There are two kinds of duplicate content: content that is duplicated on multiple websites sites and content that is duplicated on multiple pages of a single site. I believe the search engines treat each differently and, of course, there may be different standards applied duplicate content within each of these two main differentiations, depending on the cause and instance.
Please note that I’ve not done any in-depth testing of this issue so everything I’m presenting here are my own theories. But I think as far as untested theories go, it’s pretty solid.
Multiple Site Duplicate Content
Let’s first tackle the issue of content duplicated on different sites across the web. Within this segment of duplicate content there are two obvious types; duplicated articles (or other types of lengthier content) and duplicate product descriptions.
Many ecommerce sites use nothing more than the default manufacturers descriptions to populate their content pages. They might throw in a custom title and description, but many times the description info is left intact. When this is the case, how do the search engine determine the relevance of one site’s product over another?
In these instances I believe the weight of the site itself, and the overall number and quality of backlinks tend to be the primary factor. Given similar content with another site, a site that is more well-known, has a larger user audience, and a better backlink structure, is likely to trump any other website.
On the other hand, a site that provides unique product descriptions suddenly has an advantage. Links and popularity will still come into play here, so the big site with dupe content may still achieve better rankings. But the site with unique content will undoubtedly outperform sites that are on the same “stature” level, and perhaps sites that are one or two rungs higher in stature, assuming, of course, that the higher stature sites are using duplicate product descriptions.
The search engines should favor the sites that take the time to develop unique content, over those that don’t, barring any other factors that might come into play.
The other type of duplicate content between different websites is longer content or articles. This comes into play with article distribution sites, scraper sites or other blogs that are republishing content. Some of this is against the content originator’s will, but not always. I’ll hold no distinction between the two here.
I don’t have a firm theory on what actually happens in these cases, but I agree with many others who have spoken on this as to what the search engines should be trying to do. It would seem that it would not be too difficult to find the original, or canonical, version of any piece of content. They can do this a couple of ways which would probably identify the originator of 90% of all duplicate content.
One way is to simply look at the cache date. If they cached the content on site X first, then when it appears on site Y, they know it’s duplicated. This way, of course, assumes that the originator always gets cached first, which is not always the case.
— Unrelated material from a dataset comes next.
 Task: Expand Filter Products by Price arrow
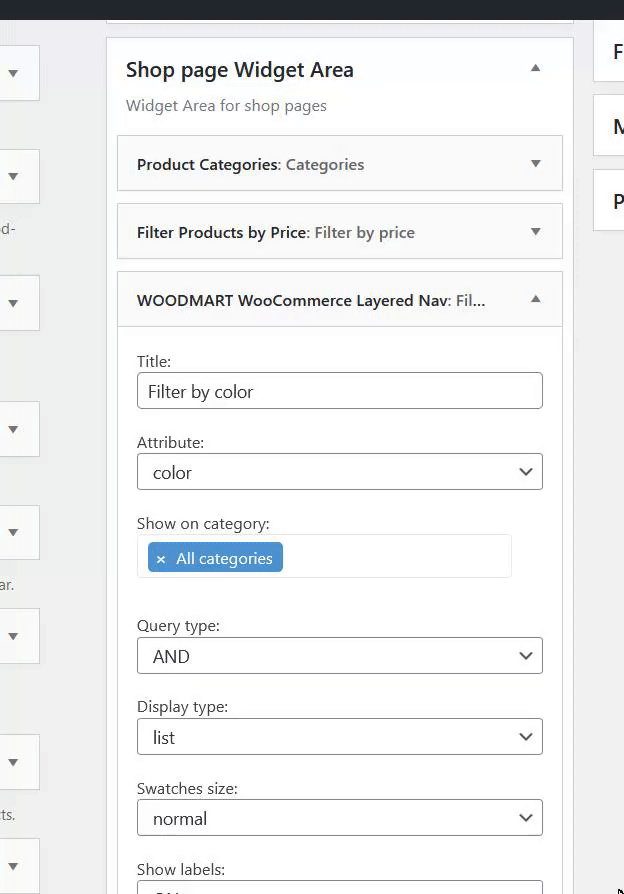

A second way is to look for an author’s name, or a link that points back to the author’s site. If I republish this piece on another website (and I’m sure I will), I’ll have a link back to my site in my author’s bio. The search engines can simply look for this link and if it goes back to a site that does in fact contain this “duplicated” information, then the engines can know which is the original version.
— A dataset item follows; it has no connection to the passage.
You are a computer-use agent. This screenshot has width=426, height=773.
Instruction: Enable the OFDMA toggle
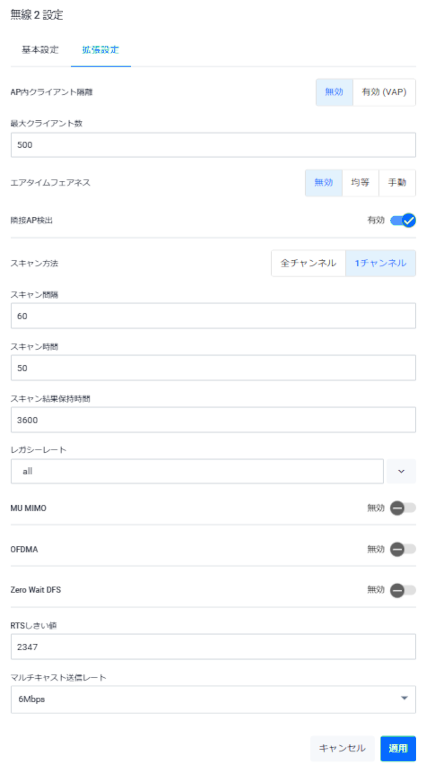pos(403,549)
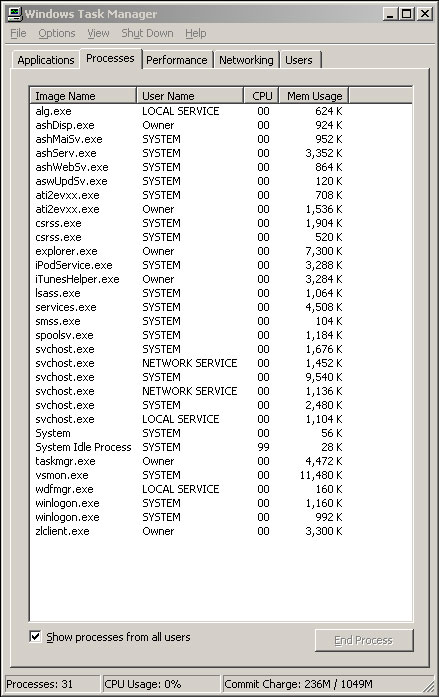
Task: Maximize the Task Manager window
Action: coord(406,14)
I suspect that they employ both of these methods, as well as others that I have not mentioned here, to make their determination on which information is canonical. While the second method does not address stolen content, the first method will most likely be able to be used to determine the content originator.
A couple of years ago I asked a question on this topic, in regard to passing link value to originating sources, to a group of search engine engineers. I never received a satisfactory answer.
My question was that if there are two pieces of identical content and the search engines clearly know which one came first, do links pointing to the duplicated version count as links to the original version? Part of the answer here would be obvious in that if the duplicated version contains a link back to the first then the first will get some second-hand link value. But I wanted to know about the passing of first-hand link value. Much to my disappointment, the search engineers refused to answer my question.
What I would like to see, is that in cases when the search engines are confident of the canonical version of a piece of text, that all links to the duplicates should (at least in part) be attributed back to the original. The originating source should get the lions share of the link value, despite where that content is duplicated. This would allow the original content to gain more traction against duplicates on sites that have significantly more power and weight.
In-Site Duplicate Content
Again, in-site duplicate content is content that is duplicated on one or more pages within a single site. I think this type of duplication is that which is most prone to receiving any kind of penalty from the search engines. But penalty might not be the best word to use in most cases. I think what happens here is that search engines simply treat your site differently than they would if it didn’t have any significant duplicate content problems.
The type of in-site duplicate content that most often appears in ecommerce sites, is when the same product is given multiple URLs, depending on the navigation path. I’ve seen sites that create up to three URLs for every single product page. This type of duplication poses a real problem for the engines. A 5,000 product site suddenly becomes a 15,000 product site. But as the search engines spider and analyze, they realize that they have 10,000 too many pages in their index due to the duplication of the product pages to different URLs.
When this type of duplication is found, the search engines will often slow down or even stop spidering your site. The duplication has created an undue burden on the engines and since they are not getting much in the way of new content (in relation to pages being spidered), they have no compulsion to continue. This leaves many pages of your website out of reach of the search results.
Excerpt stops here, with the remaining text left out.